▶ **TASK STATEMENT**
The lines to repeat run from the one containing "Expand the hidden" through the last line of the records below; repeat them exactly and give nothing more.

[Records from a data source]
--------------------------------------------------

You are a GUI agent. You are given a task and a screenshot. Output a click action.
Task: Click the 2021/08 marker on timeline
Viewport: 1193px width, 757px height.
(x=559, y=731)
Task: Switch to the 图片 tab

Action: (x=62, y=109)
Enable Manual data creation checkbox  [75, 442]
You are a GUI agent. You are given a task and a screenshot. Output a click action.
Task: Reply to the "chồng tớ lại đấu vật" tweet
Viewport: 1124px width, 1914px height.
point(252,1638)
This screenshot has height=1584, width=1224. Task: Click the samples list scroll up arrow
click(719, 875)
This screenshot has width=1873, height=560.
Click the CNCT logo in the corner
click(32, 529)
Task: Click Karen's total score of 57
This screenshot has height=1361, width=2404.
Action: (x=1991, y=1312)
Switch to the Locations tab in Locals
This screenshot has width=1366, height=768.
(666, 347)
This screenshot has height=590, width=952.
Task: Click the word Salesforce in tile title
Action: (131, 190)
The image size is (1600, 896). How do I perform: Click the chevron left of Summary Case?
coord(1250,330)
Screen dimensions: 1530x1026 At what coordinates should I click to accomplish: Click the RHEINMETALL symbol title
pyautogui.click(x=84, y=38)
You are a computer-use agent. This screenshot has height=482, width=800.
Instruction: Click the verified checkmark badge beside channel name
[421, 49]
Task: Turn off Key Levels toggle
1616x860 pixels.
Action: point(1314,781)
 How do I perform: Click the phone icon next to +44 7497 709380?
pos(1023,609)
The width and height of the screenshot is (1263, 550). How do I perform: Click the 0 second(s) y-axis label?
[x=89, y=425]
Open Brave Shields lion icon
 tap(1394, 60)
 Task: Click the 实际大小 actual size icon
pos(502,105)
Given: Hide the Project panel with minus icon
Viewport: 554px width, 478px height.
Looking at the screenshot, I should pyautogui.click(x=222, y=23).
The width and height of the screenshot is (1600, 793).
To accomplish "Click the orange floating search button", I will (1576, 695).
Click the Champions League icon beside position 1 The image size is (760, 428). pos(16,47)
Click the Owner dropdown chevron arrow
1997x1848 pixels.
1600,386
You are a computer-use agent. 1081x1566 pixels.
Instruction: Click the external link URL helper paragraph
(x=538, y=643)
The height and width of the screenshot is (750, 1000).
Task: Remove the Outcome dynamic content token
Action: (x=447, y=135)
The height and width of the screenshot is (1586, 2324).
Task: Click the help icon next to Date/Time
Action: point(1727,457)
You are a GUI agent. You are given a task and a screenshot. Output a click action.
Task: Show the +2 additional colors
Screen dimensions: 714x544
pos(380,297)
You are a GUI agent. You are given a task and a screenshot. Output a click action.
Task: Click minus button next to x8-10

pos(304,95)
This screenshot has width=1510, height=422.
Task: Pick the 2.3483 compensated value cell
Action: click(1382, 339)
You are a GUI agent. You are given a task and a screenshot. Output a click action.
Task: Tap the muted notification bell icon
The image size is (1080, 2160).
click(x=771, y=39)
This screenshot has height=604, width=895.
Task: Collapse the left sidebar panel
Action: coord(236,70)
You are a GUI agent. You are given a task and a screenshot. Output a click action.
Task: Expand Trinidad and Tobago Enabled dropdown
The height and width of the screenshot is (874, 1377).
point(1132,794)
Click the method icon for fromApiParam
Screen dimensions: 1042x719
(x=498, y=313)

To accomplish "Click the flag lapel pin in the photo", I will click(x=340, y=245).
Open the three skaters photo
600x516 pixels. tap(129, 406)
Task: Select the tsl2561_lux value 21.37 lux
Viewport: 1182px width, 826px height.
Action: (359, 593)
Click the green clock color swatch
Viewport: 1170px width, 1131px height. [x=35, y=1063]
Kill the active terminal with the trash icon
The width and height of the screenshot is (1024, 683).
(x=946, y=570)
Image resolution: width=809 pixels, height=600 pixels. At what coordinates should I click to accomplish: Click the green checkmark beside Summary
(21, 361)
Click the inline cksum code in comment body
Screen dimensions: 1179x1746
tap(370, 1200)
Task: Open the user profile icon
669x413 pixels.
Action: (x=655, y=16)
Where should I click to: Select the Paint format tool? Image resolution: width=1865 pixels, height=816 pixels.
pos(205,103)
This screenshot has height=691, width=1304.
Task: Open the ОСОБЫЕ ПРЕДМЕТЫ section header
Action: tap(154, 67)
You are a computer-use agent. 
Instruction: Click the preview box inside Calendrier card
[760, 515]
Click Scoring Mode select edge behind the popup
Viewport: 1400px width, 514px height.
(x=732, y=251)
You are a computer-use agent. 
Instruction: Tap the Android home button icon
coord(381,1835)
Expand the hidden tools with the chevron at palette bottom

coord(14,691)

--------------------------------------------------

▶ **PROBLEM SOLUTION**
Expand the hidden tools with the chevron at palette bottom

coord(14,691)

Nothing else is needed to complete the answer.